_Text and element-pointing records_:
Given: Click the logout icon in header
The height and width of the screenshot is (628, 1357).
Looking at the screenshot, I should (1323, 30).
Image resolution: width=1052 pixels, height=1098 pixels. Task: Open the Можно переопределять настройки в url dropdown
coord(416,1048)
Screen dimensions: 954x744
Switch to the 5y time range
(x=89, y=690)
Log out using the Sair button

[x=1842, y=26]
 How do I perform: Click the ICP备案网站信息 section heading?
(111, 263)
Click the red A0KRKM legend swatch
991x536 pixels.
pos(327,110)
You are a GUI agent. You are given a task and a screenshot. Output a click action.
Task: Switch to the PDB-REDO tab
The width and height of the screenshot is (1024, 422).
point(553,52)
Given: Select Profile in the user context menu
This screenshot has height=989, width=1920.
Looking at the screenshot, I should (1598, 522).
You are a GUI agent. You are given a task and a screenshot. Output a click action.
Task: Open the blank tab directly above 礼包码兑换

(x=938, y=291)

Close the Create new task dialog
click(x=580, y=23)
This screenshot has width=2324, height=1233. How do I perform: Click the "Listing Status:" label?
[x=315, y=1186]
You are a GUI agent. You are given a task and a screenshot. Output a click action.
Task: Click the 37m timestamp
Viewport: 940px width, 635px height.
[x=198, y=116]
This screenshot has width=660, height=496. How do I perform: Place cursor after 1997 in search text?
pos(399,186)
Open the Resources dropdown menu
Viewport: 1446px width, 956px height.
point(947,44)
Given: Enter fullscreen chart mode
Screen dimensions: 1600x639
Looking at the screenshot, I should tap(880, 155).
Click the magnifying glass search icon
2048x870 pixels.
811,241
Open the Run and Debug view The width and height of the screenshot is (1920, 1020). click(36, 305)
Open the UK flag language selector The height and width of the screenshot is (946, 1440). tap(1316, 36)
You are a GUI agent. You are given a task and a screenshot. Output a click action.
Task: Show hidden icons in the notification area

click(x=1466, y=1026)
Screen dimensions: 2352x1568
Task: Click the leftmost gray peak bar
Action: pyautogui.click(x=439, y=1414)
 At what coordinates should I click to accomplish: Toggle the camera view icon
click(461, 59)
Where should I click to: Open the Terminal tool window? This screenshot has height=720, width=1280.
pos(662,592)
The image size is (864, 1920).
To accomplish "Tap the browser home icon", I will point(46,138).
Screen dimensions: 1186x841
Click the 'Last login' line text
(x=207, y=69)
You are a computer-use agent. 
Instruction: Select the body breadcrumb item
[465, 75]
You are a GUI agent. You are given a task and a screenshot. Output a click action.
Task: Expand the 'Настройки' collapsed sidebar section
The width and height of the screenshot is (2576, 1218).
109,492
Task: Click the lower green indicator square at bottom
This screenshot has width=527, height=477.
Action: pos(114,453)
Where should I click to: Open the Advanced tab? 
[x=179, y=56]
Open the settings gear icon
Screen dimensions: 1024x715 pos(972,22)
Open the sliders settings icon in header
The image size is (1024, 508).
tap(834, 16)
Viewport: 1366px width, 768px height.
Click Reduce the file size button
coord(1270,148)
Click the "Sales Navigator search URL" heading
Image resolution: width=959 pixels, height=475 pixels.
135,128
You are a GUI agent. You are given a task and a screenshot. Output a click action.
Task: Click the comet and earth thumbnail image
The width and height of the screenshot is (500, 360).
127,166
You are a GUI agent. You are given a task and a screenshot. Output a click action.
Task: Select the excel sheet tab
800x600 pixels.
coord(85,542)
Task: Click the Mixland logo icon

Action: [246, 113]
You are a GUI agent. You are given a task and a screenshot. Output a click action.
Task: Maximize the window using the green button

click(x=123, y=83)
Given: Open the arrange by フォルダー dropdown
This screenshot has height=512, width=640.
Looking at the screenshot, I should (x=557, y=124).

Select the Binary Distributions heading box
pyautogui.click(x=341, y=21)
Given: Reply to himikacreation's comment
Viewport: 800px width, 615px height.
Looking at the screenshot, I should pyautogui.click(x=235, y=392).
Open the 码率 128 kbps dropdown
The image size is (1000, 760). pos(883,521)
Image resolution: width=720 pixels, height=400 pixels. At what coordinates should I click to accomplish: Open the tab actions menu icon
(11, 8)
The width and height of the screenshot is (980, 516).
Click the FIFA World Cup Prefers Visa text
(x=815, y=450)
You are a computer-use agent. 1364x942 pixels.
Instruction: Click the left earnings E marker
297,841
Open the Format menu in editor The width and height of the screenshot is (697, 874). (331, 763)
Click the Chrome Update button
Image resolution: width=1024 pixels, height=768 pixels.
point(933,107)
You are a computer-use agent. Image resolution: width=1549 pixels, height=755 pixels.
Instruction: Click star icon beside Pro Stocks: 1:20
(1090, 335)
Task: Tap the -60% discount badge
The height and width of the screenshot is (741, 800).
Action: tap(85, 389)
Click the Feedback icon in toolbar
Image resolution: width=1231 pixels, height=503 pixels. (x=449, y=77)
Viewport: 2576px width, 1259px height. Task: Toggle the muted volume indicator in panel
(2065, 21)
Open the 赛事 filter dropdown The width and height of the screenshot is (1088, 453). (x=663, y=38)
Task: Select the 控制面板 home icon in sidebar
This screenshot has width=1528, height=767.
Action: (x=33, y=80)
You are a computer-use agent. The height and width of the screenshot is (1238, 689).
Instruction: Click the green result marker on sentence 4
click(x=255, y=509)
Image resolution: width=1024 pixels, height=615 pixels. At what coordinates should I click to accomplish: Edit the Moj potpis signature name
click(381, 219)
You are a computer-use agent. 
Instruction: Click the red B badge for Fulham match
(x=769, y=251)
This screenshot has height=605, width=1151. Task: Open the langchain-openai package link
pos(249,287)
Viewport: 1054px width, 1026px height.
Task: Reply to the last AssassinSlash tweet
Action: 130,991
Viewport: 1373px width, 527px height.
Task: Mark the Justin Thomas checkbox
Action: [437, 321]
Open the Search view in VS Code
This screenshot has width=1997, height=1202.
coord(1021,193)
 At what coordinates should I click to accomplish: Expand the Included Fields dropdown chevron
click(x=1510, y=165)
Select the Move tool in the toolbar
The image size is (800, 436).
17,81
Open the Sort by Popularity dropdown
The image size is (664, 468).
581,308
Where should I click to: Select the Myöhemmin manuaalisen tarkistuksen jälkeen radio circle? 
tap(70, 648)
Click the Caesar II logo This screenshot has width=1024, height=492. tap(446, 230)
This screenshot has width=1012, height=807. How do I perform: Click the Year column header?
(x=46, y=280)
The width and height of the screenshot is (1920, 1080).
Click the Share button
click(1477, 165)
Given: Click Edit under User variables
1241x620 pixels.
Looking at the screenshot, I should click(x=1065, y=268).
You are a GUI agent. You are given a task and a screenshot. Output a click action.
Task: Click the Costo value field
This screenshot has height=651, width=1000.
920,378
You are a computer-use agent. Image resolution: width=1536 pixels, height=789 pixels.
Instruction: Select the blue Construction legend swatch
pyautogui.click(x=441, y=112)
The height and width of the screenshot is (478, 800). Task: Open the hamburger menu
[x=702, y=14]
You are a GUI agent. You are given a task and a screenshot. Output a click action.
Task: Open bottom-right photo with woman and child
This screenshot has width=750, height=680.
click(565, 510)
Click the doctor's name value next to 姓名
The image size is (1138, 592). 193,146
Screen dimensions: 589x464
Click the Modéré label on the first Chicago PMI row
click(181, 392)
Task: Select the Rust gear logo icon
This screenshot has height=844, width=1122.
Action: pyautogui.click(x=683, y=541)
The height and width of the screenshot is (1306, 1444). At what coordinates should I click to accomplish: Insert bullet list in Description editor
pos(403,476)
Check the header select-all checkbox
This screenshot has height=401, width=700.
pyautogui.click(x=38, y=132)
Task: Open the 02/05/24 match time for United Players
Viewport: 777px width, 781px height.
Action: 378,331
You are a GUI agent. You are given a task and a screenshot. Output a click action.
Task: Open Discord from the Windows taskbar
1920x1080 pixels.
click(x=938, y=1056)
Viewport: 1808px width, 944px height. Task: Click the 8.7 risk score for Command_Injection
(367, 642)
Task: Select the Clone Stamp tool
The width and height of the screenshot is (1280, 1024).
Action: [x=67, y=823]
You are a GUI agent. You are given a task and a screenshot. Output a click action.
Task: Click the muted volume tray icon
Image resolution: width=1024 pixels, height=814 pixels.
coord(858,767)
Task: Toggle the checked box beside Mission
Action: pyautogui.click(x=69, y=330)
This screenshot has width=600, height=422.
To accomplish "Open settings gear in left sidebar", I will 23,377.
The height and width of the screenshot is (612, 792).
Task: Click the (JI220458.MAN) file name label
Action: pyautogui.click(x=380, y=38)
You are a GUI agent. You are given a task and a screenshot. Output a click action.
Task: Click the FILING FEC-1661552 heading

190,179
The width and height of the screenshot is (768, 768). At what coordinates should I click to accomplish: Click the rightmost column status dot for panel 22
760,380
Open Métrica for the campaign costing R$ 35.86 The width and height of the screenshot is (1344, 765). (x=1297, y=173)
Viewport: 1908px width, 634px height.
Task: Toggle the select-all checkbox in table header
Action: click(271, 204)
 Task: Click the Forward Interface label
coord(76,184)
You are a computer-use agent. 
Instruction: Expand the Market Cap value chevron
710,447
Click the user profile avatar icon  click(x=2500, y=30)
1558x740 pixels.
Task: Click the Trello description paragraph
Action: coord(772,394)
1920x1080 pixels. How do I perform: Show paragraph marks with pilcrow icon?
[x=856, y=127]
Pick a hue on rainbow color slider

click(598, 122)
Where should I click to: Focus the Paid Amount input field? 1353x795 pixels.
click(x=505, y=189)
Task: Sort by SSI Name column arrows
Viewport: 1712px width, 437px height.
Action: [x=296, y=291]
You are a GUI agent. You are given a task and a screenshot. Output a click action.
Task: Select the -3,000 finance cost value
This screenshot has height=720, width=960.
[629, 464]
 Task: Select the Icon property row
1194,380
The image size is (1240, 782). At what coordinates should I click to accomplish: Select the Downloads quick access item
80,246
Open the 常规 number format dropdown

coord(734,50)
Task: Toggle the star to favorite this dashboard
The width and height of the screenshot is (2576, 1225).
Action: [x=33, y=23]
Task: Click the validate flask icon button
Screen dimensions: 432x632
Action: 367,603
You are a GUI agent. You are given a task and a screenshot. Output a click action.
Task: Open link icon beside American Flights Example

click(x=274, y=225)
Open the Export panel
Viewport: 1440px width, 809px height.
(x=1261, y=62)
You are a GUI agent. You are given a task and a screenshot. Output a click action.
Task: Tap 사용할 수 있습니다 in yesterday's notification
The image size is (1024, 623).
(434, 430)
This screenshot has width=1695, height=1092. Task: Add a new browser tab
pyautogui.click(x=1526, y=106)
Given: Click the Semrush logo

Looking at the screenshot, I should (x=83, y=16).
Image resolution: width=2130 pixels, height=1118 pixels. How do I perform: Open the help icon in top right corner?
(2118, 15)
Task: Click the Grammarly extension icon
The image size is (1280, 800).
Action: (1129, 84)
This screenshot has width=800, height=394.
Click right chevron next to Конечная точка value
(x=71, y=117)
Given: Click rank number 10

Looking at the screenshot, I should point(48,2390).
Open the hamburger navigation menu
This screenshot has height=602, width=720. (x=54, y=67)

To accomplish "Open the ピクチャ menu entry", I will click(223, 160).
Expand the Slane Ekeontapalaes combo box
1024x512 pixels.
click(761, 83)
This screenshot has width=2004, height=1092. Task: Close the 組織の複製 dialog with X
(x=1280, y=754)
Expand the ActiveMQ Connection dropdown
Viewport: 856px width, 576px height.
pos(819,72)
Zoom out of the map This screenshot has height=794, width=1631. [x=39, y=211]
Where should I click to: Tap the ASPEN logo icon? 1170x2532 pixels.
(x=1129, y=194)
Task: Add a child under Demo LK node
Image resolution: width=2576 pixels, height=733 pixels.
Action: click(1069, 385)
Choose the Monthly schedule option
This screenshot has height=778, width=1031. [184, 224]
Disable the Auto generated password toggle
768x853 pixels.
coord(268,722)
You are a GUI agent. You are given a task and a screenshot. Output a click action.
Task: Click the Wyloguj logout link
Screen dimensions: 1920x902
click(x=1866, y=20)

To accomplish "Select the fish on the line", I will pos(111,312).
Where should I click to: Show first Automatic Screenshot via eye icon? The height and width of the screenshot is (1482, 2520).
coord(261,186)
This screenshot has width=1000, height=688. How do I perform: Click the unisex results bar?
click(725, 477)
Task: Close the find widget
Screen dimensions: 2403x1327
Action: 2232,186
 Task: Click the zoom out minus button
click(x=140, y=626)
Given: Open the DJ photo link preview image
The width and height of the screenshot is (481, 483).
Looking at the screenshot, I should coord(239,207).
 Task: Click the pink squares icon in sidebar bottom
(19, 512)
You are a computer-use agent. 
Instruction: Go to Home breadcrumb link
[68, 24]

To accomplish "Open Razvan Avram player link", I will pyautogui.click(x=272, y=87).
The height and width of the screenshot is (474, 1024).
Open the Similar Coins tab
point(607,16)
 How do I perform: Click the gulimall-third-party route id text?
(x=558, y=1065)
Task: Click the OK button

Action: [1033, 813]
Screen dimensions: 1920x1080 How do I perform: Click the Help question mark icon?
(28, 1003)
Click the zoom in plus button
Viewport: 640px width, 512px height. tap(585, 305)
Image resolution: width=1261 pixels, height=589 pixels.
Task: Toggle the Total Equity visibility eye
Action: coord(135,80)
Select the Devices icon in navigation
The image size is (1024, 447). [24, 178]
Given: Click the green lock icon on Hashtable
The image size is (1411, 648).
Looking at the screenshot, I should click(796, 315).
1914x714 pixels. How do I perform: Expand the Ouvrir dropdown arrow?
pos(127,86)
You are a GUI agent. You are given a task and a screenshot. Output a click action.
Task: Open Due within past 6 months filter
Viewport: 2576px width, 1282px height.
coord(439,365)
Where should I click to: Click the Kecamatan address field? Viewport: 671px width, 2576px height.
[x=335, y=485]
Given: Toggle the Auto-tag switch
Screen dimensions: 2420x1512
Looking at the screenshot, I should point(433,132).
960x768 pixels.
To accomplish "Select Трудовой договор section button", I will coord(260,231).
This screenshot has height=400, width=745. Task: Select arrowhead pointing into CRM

_Instruction_:
Copy the data verbatim, from its first line through the line containing "click(461, 59)", inclusive.

_Task response_:
Given: Click the logout icon in header
The height and width of the screenshot is (628, 1357).
Looking at the screenshot, I should (1323, 30).
Image resolution: width=1052 pixels, height=1098 pixels. Task: Open the Можно переопределять настройки в url dropdown
coord(416,1048)
Screen dimensions: 954x744
Switch to the 5y time range
(x=89, y=690)
Log out using the Sair button

[x=1842, y=26]
 How do I perform: Click the ICP备案网站信息 section heading?
(111, 263)
Click the red A0KRKM legend swatch
991x536 pixels.
pos(327,110)
You are a GUI agent. You are given a task and a screenshot. Output a click action.
Task: Switch to the PDB-REDO tab
The width and height of the screenshot is (1024, 422).
point(553,52)
Given: Select Profile in the user context menu
This screenshot has height=989, width=1920.
Looking at the screenshot, I should (1598, 522).
You are a GUI agent. You are given a task and a screenshot. Output a click action.
Task: Open the blank tab directly above 礼包码兑换

(x=938, y=291)

Close the Create new task dialog
click(x=580, y=23)
This screenshot has width=2324, height=1233. How do I perform: Click the "Listing Status:" label?
[x=315, y=1186]
You are a GUI agent. You are given a task and a screenshot. Output a click action.
Task: Click the 37m timestamp
Viewport: 940px width, 635px height.
[x=198, y=116]
This screenshot has width=660, height=496. How do I perform: Place cursor after 1997 in search text?
pos(399,186)
Open the Resources dropdown menu
Viewport: 1446px width, 956px height.
point(947,44)
Given: Enter fullscreen chart mode
Screen dimensions: 1600x639
Looking at the screenshot, I should tap(880, 155).
Click the magnifying glass search icon
2048x870 pixels.
811,241
Open the Run and Debug view The width and height of the screenshot is (1920, 1020). click(36, 305)
Open the UK flag language selector The height and width of the screenshot is (946, 1440). tap(1316, 36)
You are a GUI agent. You are given a task and a screenshot. Output a click action.
Task: Show hidden icons in the notification area

click(x=1466, y=1026)
Screen dimensions: 2352x1568
Task: Click the leftmost gray peak bar
Action: pyautogui.click(x=439, y=1414)
 At what coordinates should I click to accomplish: Toggle the camera view icon
click(461, 59)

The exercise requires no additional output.